Today the Iowa Department of Education (DE) released a report on achievement levels in Iowa compared to other states. The report also focuses heavily on closing the significant achievement gaps that exist in our state. Here are some very quick reactions that I have to the report…
- The emphasis on better meeting the learning needs of traditionally-underserved student populations is absolutely necessary. Educationally and otherwise, we often have neglected students of color, students in poverty, students who are English language learners, and students with disabilities.
- It’s hard to argue with proposed educational solutions that are focused on instruction, proven effective, and scalable, but I think that there is an accompanying, unstated concern: How should we think about educational initiatives that need to occur but don’t have ‘significant bodies of evidence’ behind them yet? For example, we live in a digital world and we know that students need to be fluent with the technologically-transformed information spaces of our time. And yet the peer-reviewed research to support this move isn’t there yet. It’s just sort of common sense: all we have to do is look around and realize that this is a need. Given the lack of ‘research,’ however, does that mean we don’t do it?
- I wish that the report’s initial framing of the issues focused on the substantial changes that are occurring in the ways that we learn, citizenship needs in an increasingly-complex democracy, and other concerns related to life success beyond just economy/workforce issues. The latter are definitely important, but preparing future employees is not schools’ primary societal function.
- If we’re going to work on raising scores and closing achievement gaps, let’s do our best to focus on assessments that matter. Right now we seem to be concerned mostly about average scores on assessments of primarily lower-level thinking. It’s also worth noting that our own National Research Council has found that decades of test-based incentives have done nothing to improve student learning outcomes. In fact, high school exit exams as configured in many states actually decrease graduation rates without concurrent increases in achievement.
- Despite the sturm und drang around Iowa’s NAEP scores, we must recognize that there are no objective criteria and/or research-based evidence behind the cut scores for the different NAEP proficiency levels. The cut scores are set by committee and thus are inherently political. The NAEP benchmarks have been vociferously criticized by the National Academy of Sciences, the Government Accounting Office, the National Academy of Education, and many, many others. The designers of NAEP freely admit that the cut scores and levels are arbitrary.
- Is our concern merely about raising Iowa students’ academic performance levels or is it necessary that we also BEAT OTHER STATES AND NATIONS? The rhetoric that’s flying around about Iowa ‘slipping to the middle of the pack’ seems very concerned about the latter. It’s also worth noting that most of the countries to which we negatively compare Iowa also wouldn’t do very well on NAEP.

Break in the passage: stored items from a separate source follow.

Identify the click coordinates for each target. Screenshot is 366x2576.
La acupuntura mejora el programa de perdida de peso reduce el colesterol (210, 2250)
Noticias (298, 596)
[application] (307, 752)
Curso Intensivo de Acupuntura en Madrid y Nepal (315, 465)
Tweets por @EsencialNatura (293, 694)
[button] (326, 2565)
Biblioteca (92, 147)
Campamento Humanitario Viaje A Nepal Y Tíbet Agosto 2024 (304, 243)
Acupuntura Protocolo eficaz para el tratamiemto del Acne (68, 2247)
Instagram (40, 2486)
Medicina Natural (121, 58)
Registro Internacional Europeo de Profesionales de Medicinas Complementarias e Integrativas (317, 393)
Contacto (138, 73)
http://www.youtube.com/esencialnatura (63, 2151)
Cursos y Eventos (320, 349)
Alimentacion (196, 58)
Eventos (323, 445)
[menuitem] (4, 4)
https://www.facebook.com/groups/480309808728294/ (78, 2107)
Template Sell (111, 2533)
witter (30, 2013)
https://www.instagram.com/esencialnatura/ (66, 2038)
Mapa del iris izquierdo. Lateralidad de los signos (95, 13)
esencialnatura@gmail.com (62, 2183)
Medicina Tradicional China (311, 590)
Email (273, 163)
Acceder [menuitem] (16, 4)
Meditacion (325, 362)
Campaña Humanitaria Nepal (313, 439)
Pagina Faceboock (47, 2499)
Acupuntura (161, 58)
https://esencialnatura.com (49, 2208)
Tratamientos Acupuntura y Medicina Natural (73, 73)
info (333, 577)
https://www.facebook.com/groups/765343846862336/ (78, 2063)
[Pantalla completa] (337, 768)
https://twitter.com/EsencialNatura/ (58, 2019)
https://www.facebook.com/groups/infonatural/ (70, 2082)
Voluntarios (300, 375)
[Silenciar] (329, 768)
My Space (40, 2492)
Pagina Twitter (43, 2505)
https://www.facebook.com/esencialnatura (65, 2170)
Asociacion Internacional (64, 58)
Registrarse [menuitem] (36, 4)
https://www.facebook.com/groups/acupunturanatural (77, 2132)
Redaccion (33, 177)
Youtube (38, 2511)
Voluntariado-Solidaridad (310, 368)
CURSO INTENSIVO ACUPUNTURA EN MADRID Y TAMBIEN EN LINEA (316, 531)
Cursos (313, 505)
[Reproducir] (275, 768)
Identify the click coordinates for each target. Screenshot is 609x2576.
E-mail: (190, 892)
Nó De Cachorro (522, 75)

- ‘Rapid iteration,’ ‘living in perpetual beta,’ and other ideas related to quickly trying things, getting feedback to see if they worked, and adjusting course accordingly are all extremely important, particularly in a rapidly-changing world. As such, Response to Intervention (RTI) is a great process, particularly if feedback loops are short in time. But the RTI process also traditionally has been deeply rooted in notions of low-level cognitive work. Terms like ‘progress monitoring’ and ‘data-based decision-making’ are typically employed by educators in service of factual recall and procedural knowledge regurgitation. Turning those ideas toward higher-order thinking outcomes is going to be a lot of work in most school systems.
- We need to be careful that we don’t turn ‘fidelity of implementation’ and ‘best practices’ into cookie-cutter instructional recipes and/or scripted lessons (as has occurred in many districts across the country). The report says that we need to ‘eliminate variability in instruction.’ I understand the sentiment behind that phrase but we need to be very wary of simplistic, stupid solutions to this issue.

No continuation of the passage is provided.